From a production perspective, this is very similar because in the previous step, you created a whole bunch of code, and the whole purpose of that code was becoming that container, one or more depending on how you think about that. 

That’s where I suggest that content moderation is yet another type of kind of container that sits outside of the application and allows you to have that separate control over the type of content moderation. Maybe it’s something that forces a request-response, maybe it’s more asynchronous and kicks it off based on the session. 

You can have multiple profiles of those content moderation systems and apply them based on the specific risk and associated model. 

Identity broker is the same pattern.
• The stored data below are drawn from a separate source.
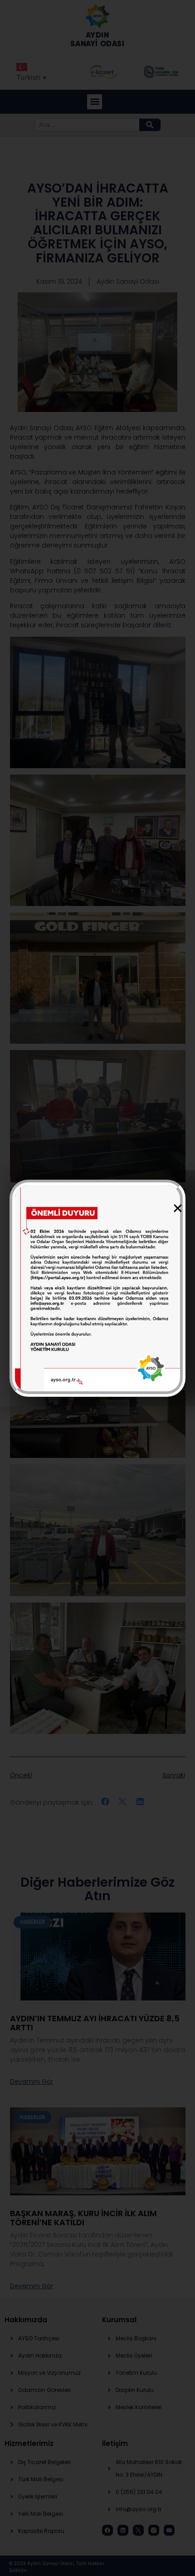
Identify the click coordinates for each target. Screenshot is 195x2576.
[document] (97, 1288)
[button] (177, 1208)
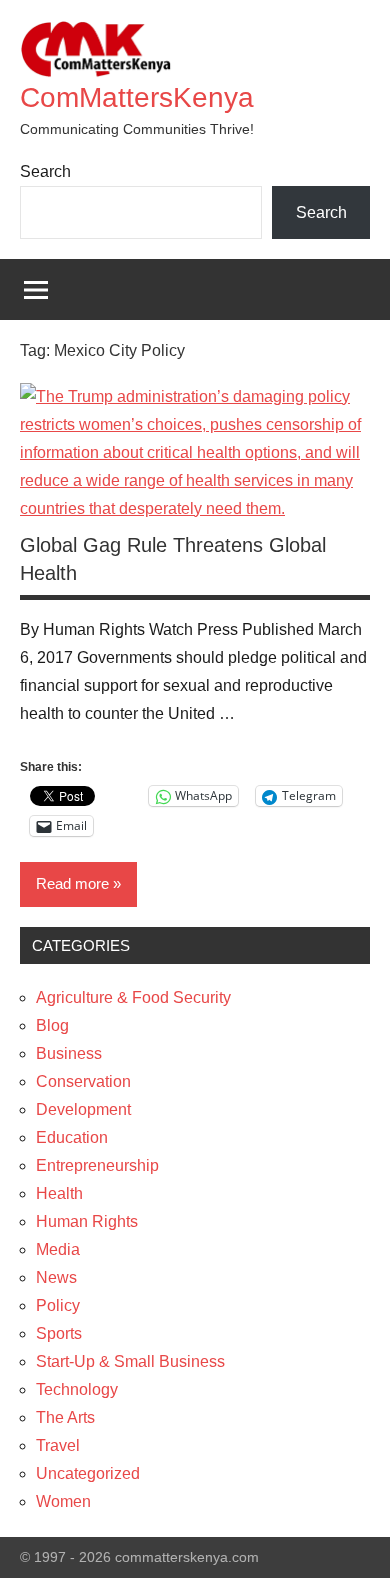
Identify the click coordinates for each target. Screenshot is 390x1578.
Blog (52, 1025)
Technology (77, 1389)
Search (45, 171)
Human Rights (87, 1221)
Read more (72, 883)
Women (63, 1501)
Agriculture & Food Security (133, 997)
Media (58, 1249)
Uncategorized (88, 1473)
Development (83, 1109)
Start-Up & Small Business (130, 1361)
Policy (58, 1305)
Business (69, 1053)
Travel (58, 1445)
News (56, 1277)
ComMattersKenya (137, 97)
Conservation (83, 1081)
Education (72, 1137)
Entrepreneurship (97, 1165)
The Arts (65, 1417)
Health (59, 1193)
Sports (59, 1333)
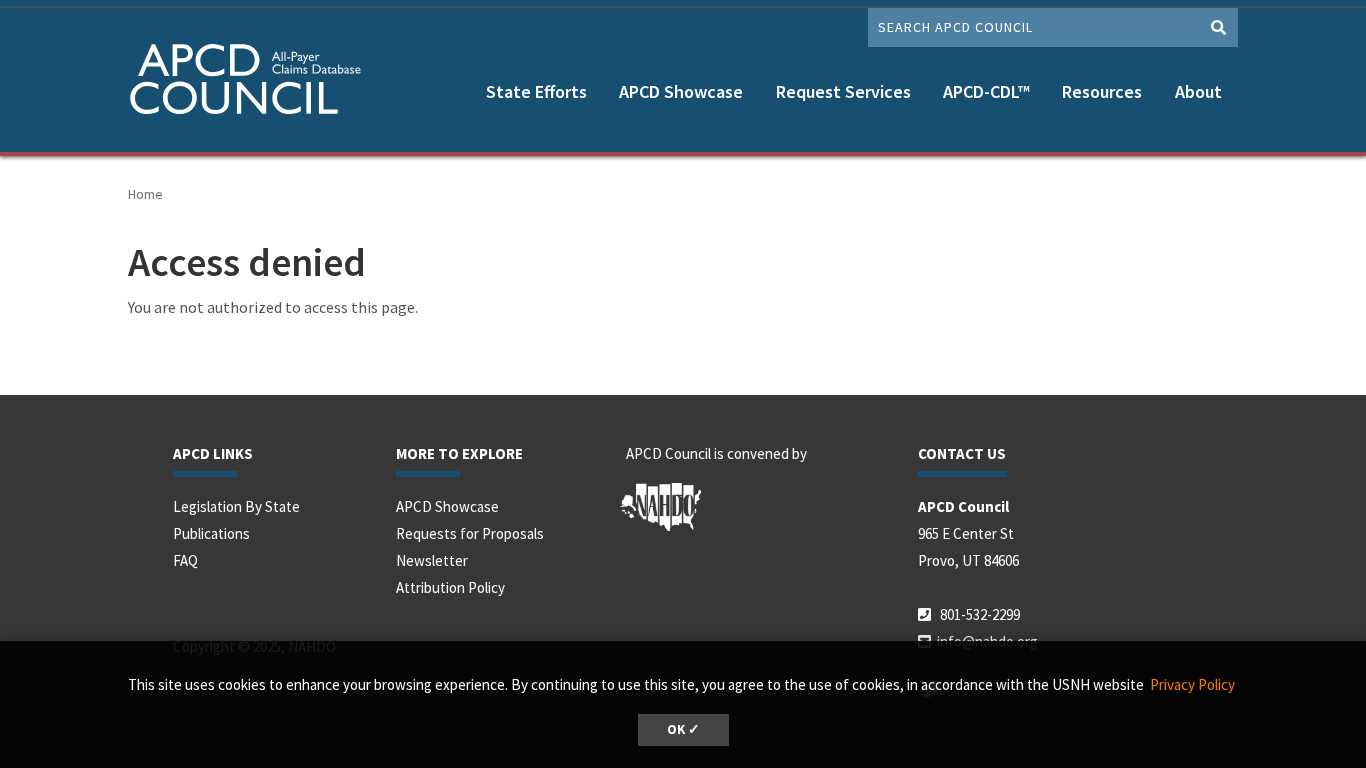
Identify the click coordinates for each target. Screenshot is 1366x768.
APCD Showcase (681, 91)
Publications (211, 533)
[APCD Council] (253, 82)
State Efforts (536, 91)
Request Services (843, 91)
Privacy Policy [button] (1192, 684)
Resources (1102, 91)
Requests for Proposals (470, 533)
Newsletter (432, 560)
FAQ (185, 560)
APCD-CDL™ (986, 91)
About (1198, 91)
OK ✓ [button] (683, 729)
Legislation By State (236, 506)
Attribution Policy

This is extremely important because if you’re developing and testing in such environments, you want your code to be very similar to how it progresses. 

In the way you got your credentials, you probably want some configuration in which you can point to a similar setup in your production environment to inject those tokens into your workload. 

This is where you probably don’t have your fine-tuning in production, but you still have data access that you need to support. 

So, having different types of identities that are associated with your flow and being able to interact, whether it’s the same cloud or multi-cloud, depending on your business use case, ROI, latency, etc., will be extremely important. 

But this allows you to have that framework of thinking, Is this box a different identity boundary? Yes or no? If it’s a no, then it’s simple. It’s an IM policy in AWS as an example, versus a different cloud, how do you federate access to it? How do you rotate credential secrets?

Conclusion

To summarise, you have two types of flows. In standard ML, you have the MDLC flow where you go and train a model and containerize it. 

In GenAI, you have the MDLC only when you fine-tune. If you didn’t fine-tune, you run through pure SDLC flow. It’s a container that you just containerized that you test and do all those different steps. 

You don’t have the actual data scientists necessarily involved in that process. That’s the opportunity but also the change that you need to introduce to the enterprise thinking and the cyber maturity associated with that. 

Think through how engineers, who traditionally don’t really have access to production data, will be able to test those things in real life. Create all sorts of interesting discussions about the environments where you can do secure development with data versus standard developer environments with mock data or synthesized data.